Tigist had experimented with her all-natural organic methodology for five years before developing a technique that allows sauces in glass jars to stay up to a year on the shelf. Her method uses no preservatives or chemicals and thesauce is edible for the next few days after opening the jar if refrigerated.

Sourcing organic ingredients directly from the farm and getting all her spices and seasoning from her mother in law, Tigist makes sure she knows each element in her sauces. The balance of flavors is delicate and her refined palate can detect the slightest changes in ingredients.

Her facility at Ayer Tena has a sterilizing room for the imported glass jars, a preparation and cooling facility, as well as bottling and labeling station. The ready to eat sauces can be eaten straight from the jar or warmed with a little bit of oil and seasoned to the person’s liking.

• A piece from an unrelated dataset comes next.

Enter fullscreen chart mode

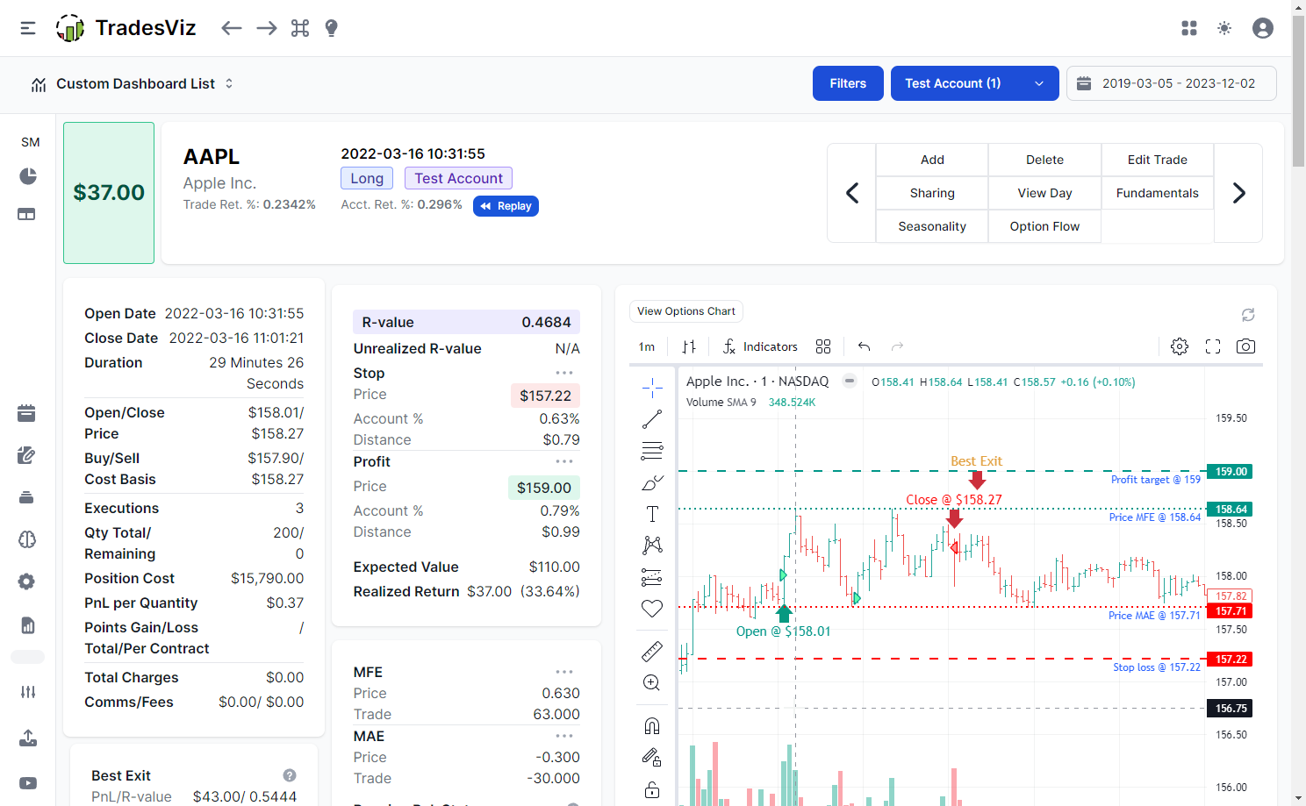tap(1213, 346)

Tigist has diligently worked days and sleepless nights and Eshet is now in Friendship and Safeway supermarkets. Her company already employingfour other people is being incubated by iceAddis and Bloom Accelerator Fund. She is planning on expanding to include non-vegan options like chicken or beef stew and tap the baby food market. Her work is about to pay off and she is grateful.

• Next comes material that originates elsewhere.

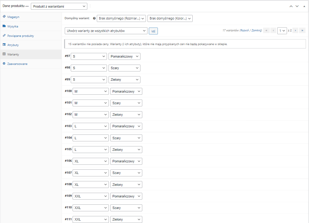Collapse the Dane produktu panel

304,6

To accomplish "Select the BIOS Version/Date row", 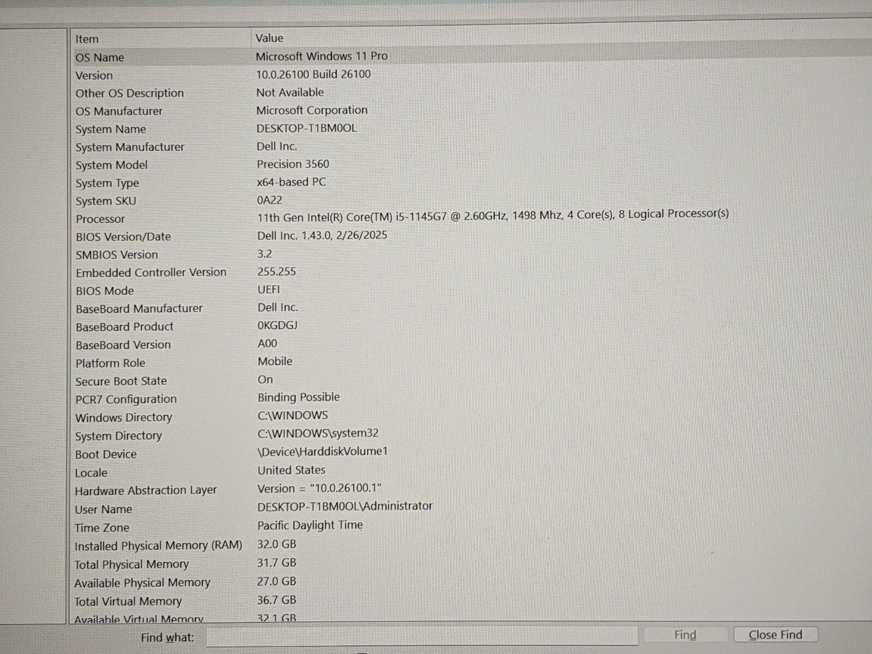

The reception to Eshet has been warm. The initial confusion has given way to seeing its potential. Women have especially been glad to have access to pre-prepared sauces like the pumpkins or tomato sauce to use as a base when cooking other things.

 “I’ve received some push back, especially from men. They say I’m making women lazy;and that a woman is supposed to be preparing this herself,” says Tigist. Traditional gender roles relegate household duties to women and a venture like Eshet is seen as more viable for single men until they meet a woman skilled in the culinary arts.